One in seven of the world's population go to bed hungry every night. The cost of wheat and maize up around 70% in the past year. The surging cost of bread or beef around the world is unlikely to have just one cause but one of the answers to that question lies not in the farms of Queensland or the corn-belt of North America, but on Wall Street.
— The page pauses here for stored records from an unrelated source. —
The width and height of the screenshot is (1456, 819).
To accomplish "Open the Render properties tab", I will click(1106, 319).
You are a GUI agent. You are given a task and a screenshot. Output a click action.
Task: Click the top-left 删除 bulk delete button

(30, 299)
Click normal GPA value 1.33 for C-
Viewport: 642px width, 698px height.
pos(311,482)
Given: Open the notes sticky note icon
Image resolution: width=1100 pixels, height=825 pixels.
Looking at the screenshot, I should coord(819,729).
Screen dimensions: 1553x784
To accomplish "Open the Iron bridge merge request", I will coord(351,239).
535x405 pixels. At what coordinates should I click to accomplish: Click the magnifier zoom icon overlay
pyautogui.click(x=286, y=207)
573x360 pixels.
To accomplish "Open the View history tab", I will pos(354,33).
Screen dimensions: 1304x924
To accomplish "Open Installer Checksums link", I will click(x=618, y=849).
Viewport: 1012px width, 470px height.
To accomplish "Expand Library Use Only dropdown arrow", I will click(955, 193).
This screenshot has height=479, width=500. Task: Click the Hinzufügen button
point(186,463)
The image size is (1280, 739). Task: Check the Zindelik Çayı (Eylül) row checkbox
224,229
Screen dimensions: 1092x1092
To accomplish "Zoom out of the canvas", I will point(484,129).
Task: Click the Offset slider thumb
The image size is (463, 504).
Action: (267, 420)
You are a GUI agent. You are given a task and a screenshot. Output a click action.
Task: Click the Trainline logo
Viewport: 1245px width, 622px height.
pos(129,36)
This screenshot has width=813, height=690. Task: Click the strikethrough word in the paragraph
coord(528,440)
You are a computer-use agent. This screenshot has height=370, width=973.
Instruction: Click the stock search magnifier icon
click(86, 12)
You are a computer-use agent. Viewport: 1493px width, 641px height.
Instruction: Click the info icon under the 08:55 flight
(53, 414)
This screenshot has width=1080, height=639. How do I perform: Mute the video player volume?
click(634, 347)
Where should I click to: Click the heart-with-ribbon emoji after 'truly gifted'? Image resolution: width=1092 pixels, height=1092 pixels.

In 1991, investment bankers at Goldman Sachs in New York launched a new instrument: the Goldman Sachs Commodity Index. By bundling up 18 different staples – from coffee, cocoa, pork, wheat to oil and copper – the financiers offered investors a chance to take a punt on what were then relatively special-interest markets. Other banks such as Barclays got in on the act, but commodity funds remained a pretty small business – until the turn of the millennium, when two things happened. First, the US Congress rushed through a piece of legislation that permitted pension funds and others to invest in these new commodity indices. With the collapse of the dotcom bubble all of a sudden, badly-burnt fund managers were hunting for safe places to stow their cash. And what could be safer than investing in food? A sleepy, small market woke up with a start: back in 2003 fund managers had $13bn in commodities investing; by the middle of 2008 that sum was closer to $317bn.
The past decade has seen something remarkable happen: bankers and politicians in America and Britain have turned basic foodstuffs into something to bet on.
"Food markets have been turned into a casino," Joerg Mayer of Unctad said last week. "And for no other reason than to make Wall Street money."